### YOUR GOAL
Rewrite everything from "Given: Switch to the カテゴリ tab" down to "Action: (x=1024, y=261)", replacing "Noise Dissolve" with "Noise Reduction" and leaving all else unchanged. Omit the pictures from your answer.

### SUPPLIED RECORDS

=-=-=-=-=

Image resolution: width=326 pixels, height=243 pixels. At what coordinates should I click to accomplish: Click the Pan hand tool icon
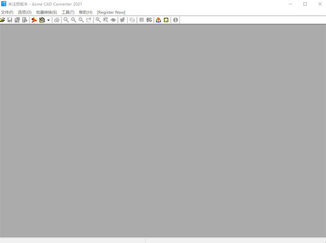click(x=123, y=20)
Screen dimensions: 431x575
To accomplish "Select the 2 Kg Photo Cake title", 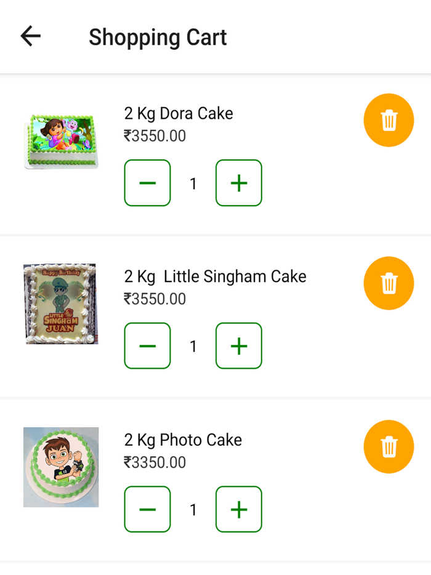I will point(183,440).
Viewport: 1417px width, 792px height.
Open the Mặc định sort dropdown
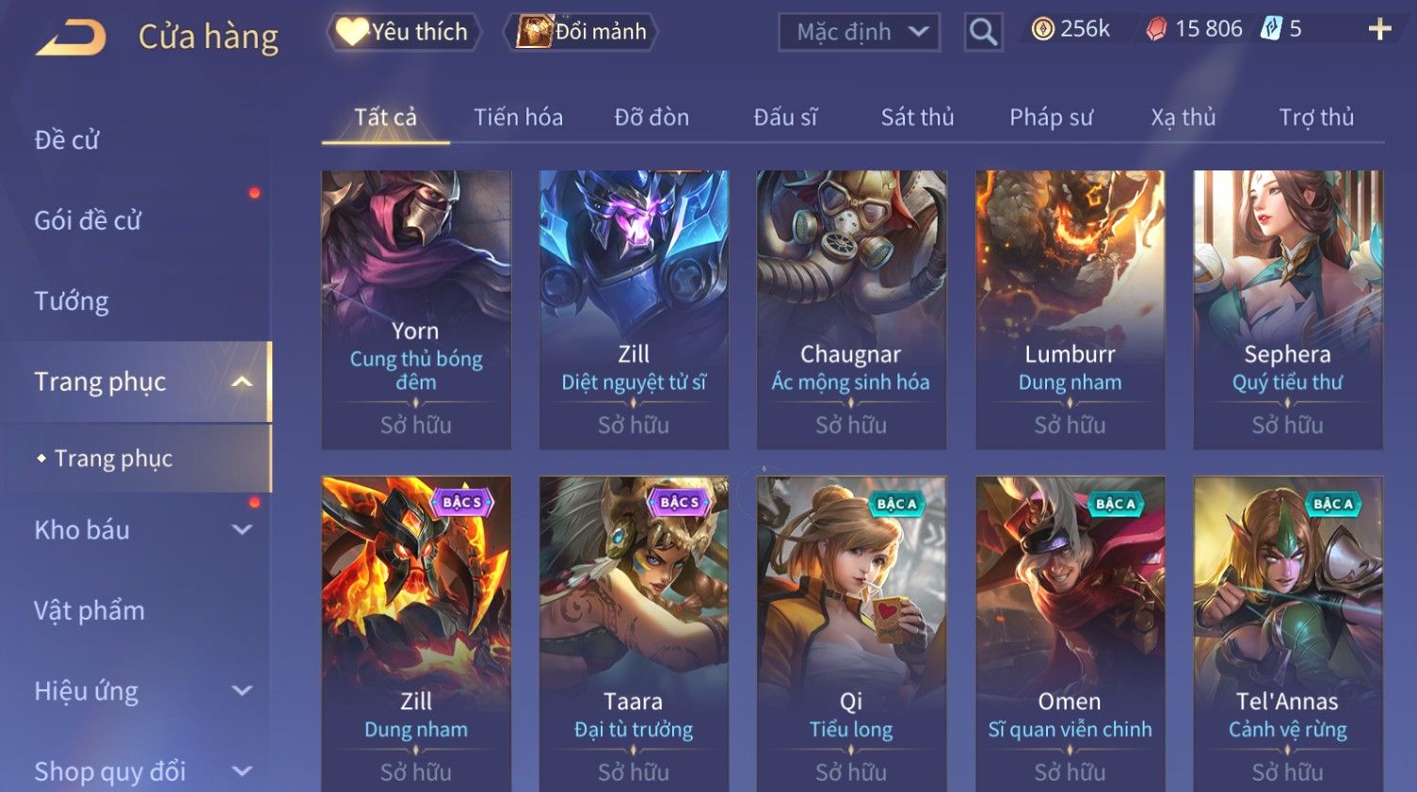pyautogui.click(x=859, y=32)
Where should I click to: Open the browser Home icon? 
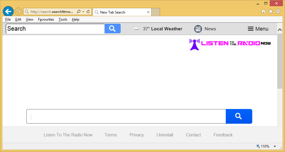(263, 11)
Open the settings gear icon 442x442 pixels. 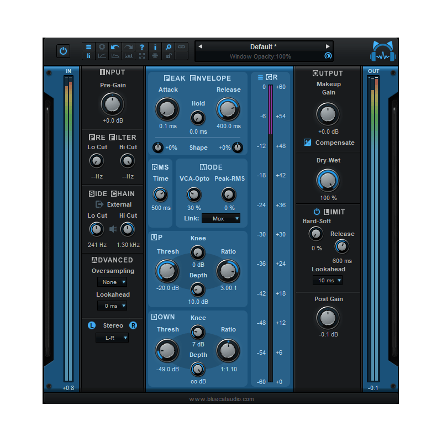[102, 47]
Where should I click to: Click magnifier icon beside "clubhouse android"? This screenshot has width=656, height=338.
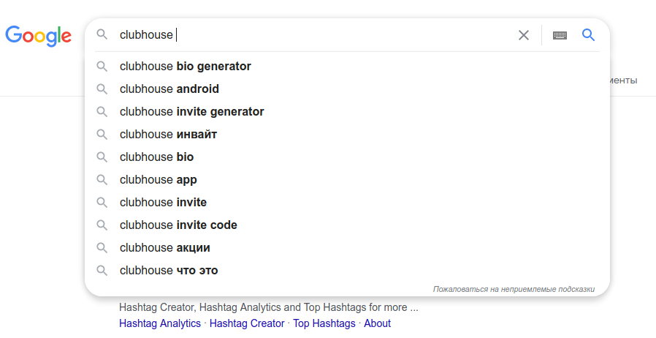point(102,89)
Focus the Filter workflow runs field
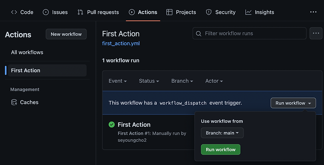 coord(249,33)
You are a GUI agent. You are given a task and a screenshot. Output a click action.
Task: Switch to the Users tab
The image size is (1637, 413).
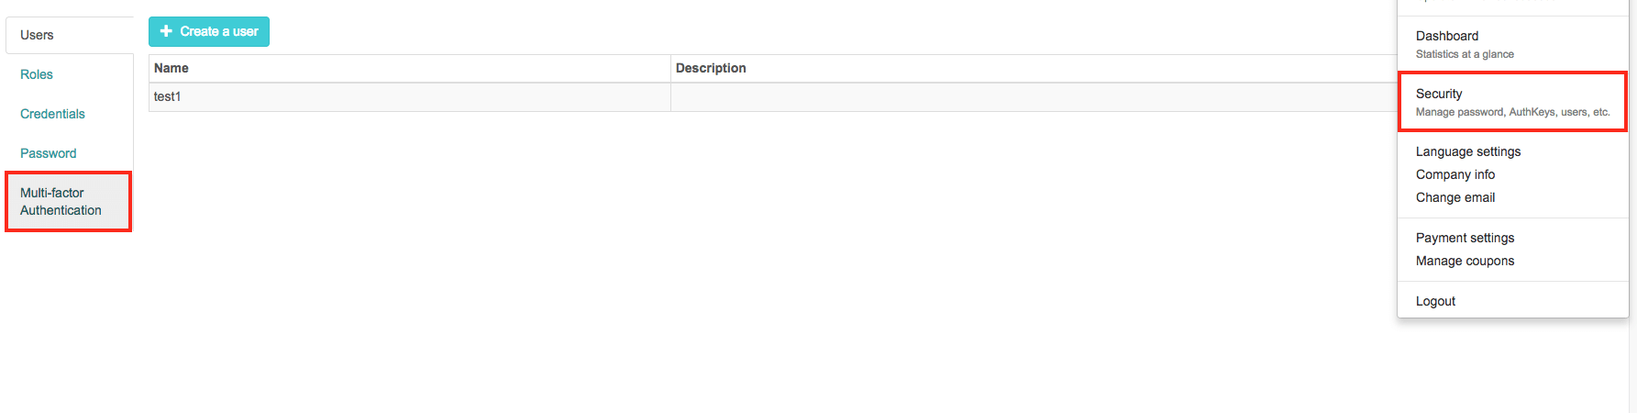point(37,35)
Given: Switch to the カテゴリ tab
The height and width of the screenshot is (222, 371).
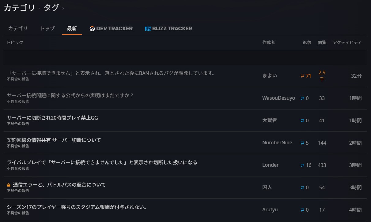Looking at the screenshot, I should [18, 28].
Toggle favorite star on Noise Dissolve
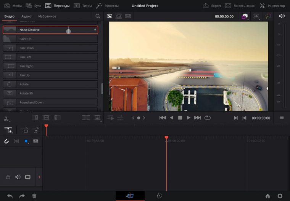 95,30
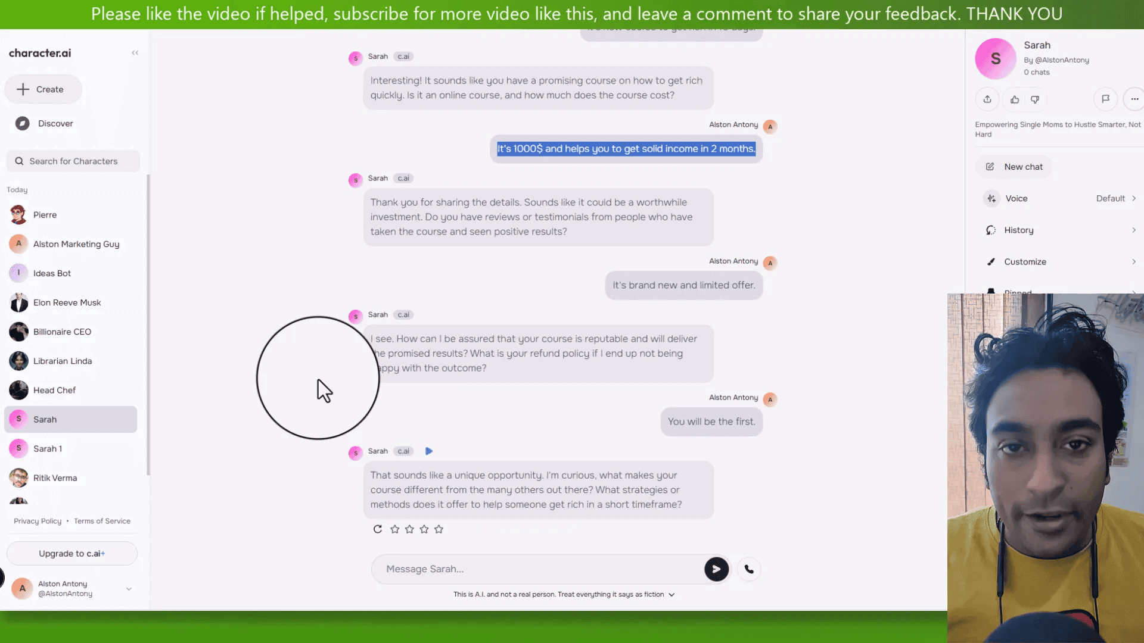1144x643 pixels.
Task: Open Customize settings for Sarah
Action: (x=1024, y=261)
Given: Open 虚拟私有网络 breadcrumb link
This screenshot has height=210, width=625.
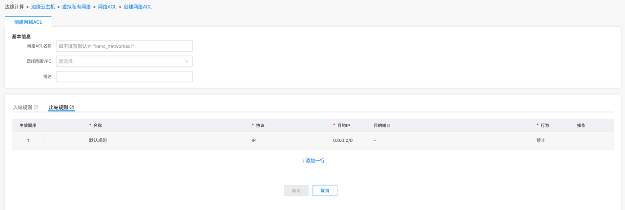Looking at the screenshot, I should pyautogui.click(x=76, y=7).

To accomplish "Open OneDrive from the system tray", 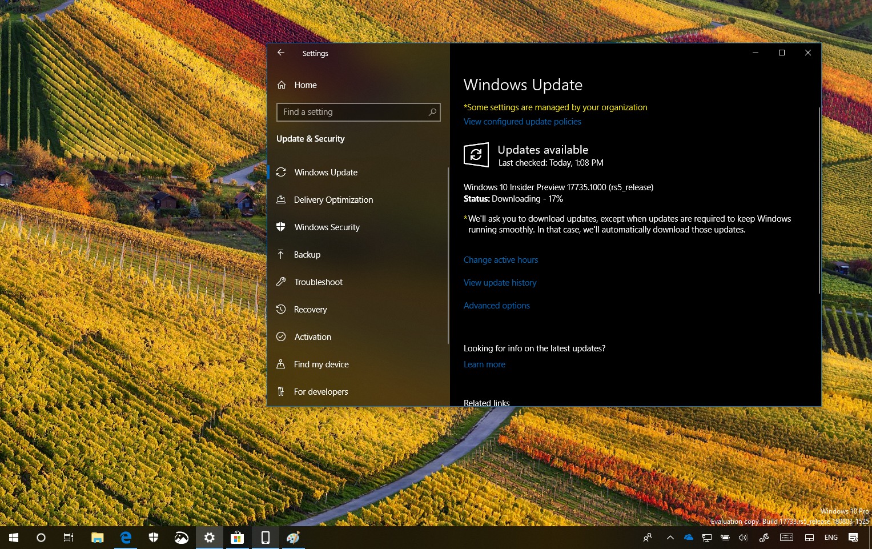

=-=-=-=-=

### THE RESPONSE
Given: Switch to the カテゴリ tab
The height and width of the screenshot is (222, 371).
Looking at the screenshot, I should [18, 28].
Toggle favorite star on Noise Reduction
 95,30
1144x643 pixels.
Task: Open Customize settings for Sarah
Action: (x=1024, y=261)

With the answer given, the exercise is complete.